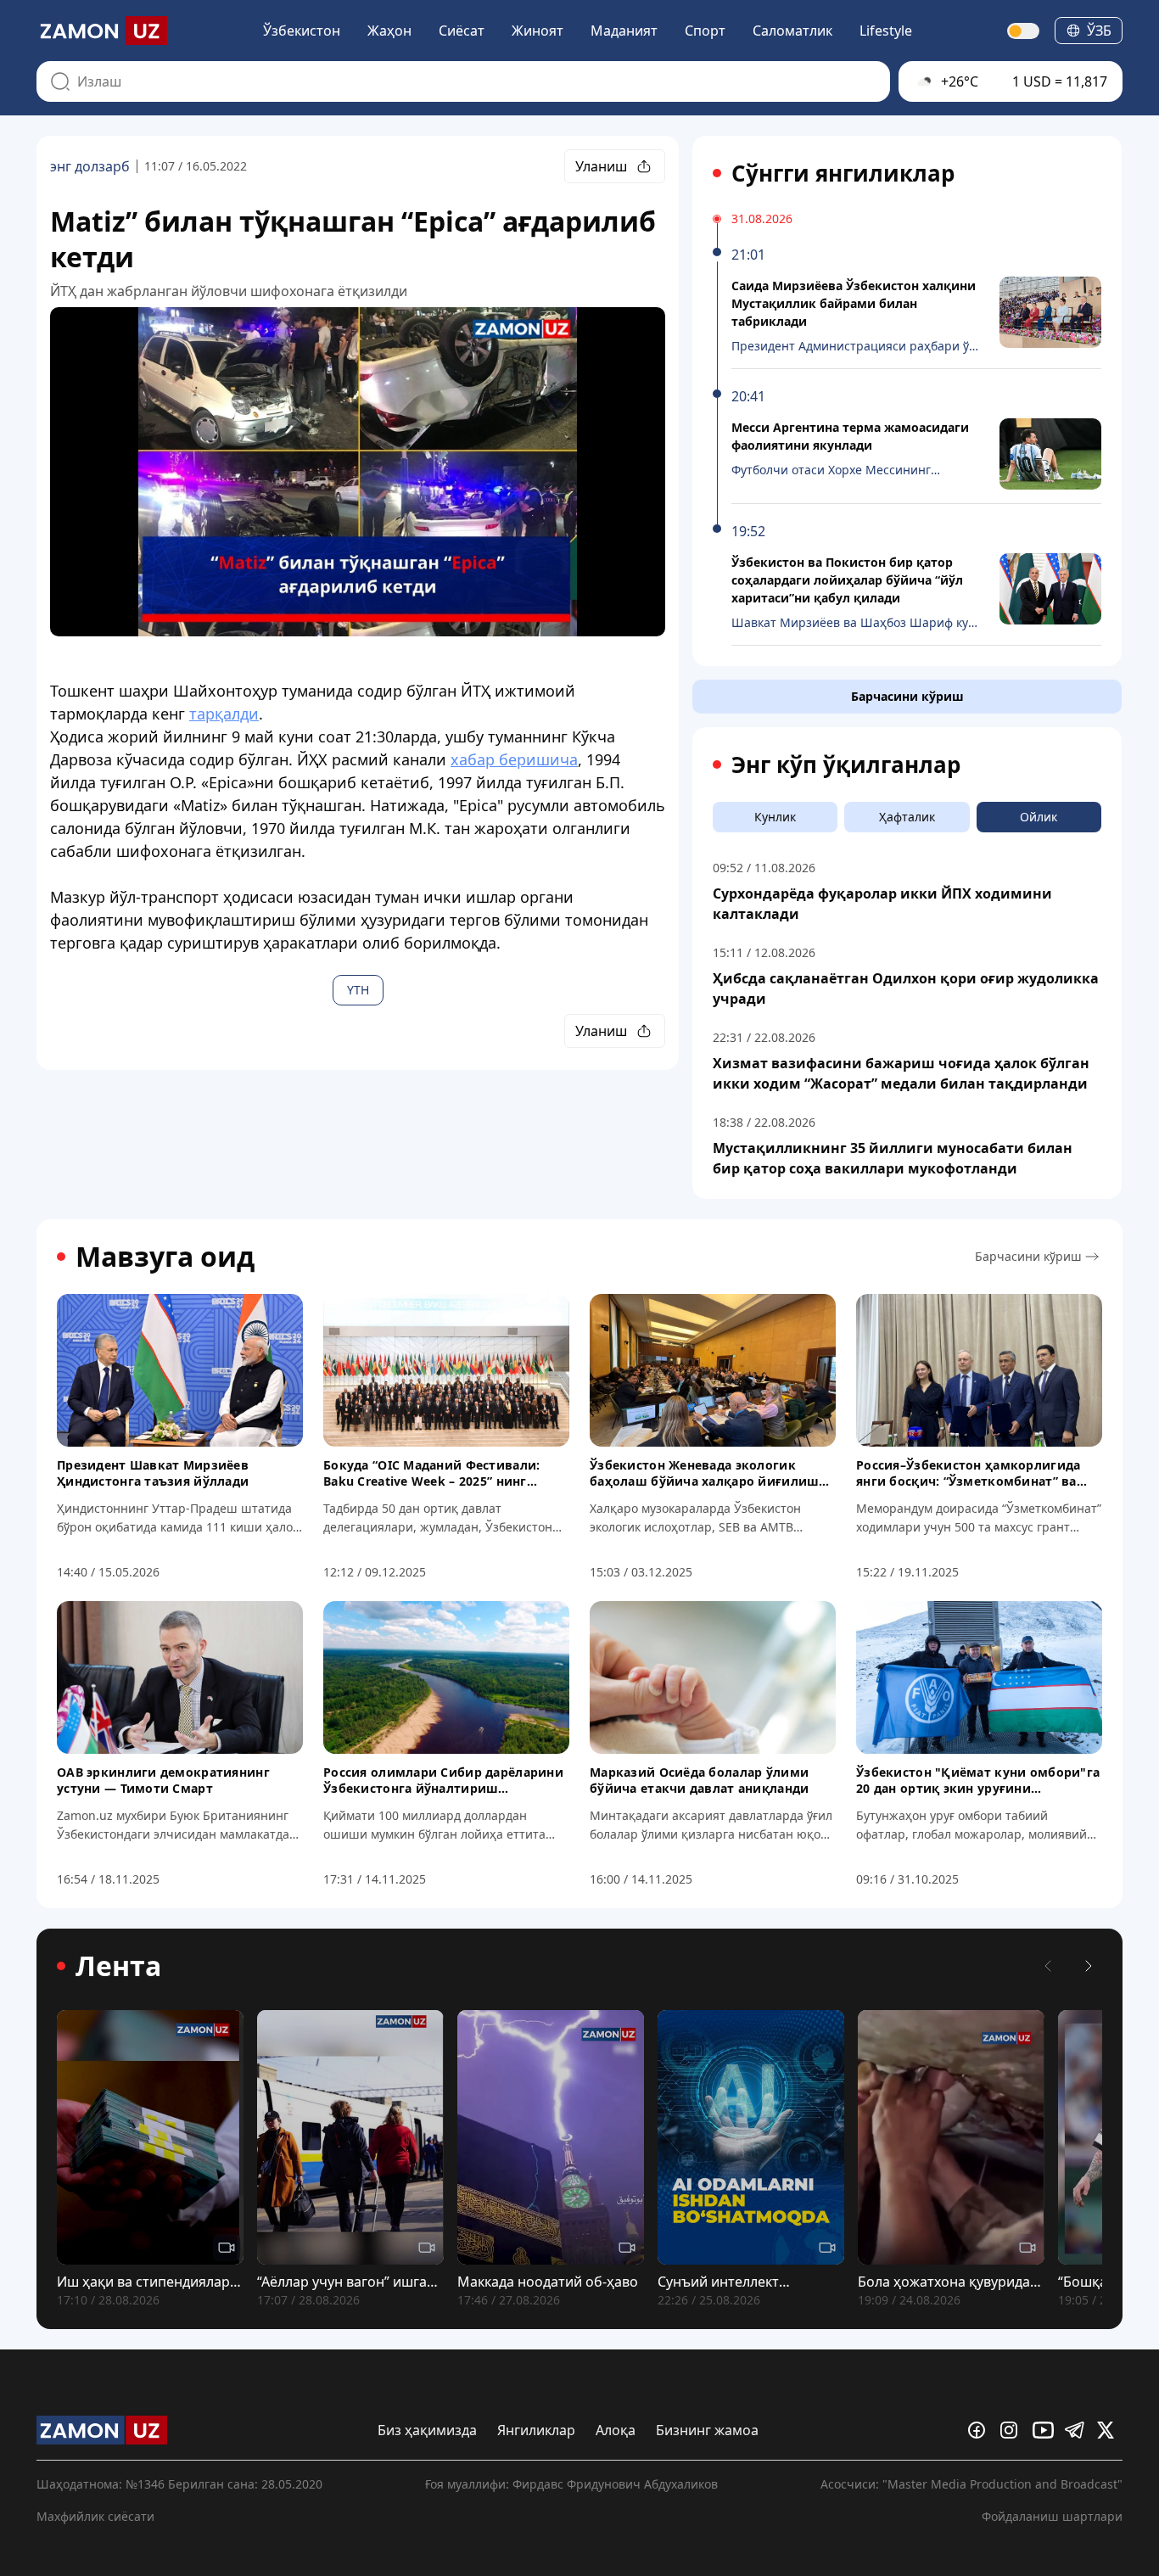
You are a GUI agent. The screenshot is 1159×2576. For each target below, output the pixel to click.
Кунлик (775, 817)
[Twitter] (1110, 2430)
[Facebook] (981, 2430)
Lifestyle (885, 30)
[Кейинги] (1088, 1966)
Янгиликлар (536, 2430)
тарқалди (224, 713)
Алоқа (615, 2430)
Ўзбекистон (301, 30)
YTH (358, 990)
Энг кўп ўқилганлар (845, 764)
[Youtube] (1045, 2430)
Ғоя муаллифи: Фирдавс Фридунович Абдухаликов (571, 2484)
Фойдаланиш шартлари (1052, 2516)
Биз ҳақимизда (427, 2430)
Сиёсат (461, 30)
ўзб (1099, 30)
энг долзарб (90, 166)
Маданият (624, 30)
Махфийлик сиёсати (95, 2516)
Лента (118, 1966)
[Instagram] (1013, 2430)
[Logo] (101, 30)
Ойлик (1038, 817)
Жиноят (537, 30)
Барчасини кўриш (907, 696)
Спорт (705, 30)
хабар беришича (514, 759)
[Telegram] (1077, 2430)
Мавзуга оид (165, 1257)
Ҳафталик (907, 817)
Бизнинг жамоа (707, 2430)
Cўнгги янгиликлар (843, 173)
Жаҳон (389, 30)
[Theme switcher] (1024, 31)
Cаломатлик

* _Assigned task_:
Retype nothing except the lines from the line holding "[Telegram] (1077, 2430)" through the last line of the entries, both included.

* _Exercise answer_:
[Telegram] (1077, 2430)
Мавзуга оид (165, 1257)
Ҳафталик (907, 817)
Бизнинг жамоа (707, 2430)
Cўнгги янгиликлар (843, 173)
Жаҳон (389, 30)
[Theme switcher] (1024, 31)
Cаломатлик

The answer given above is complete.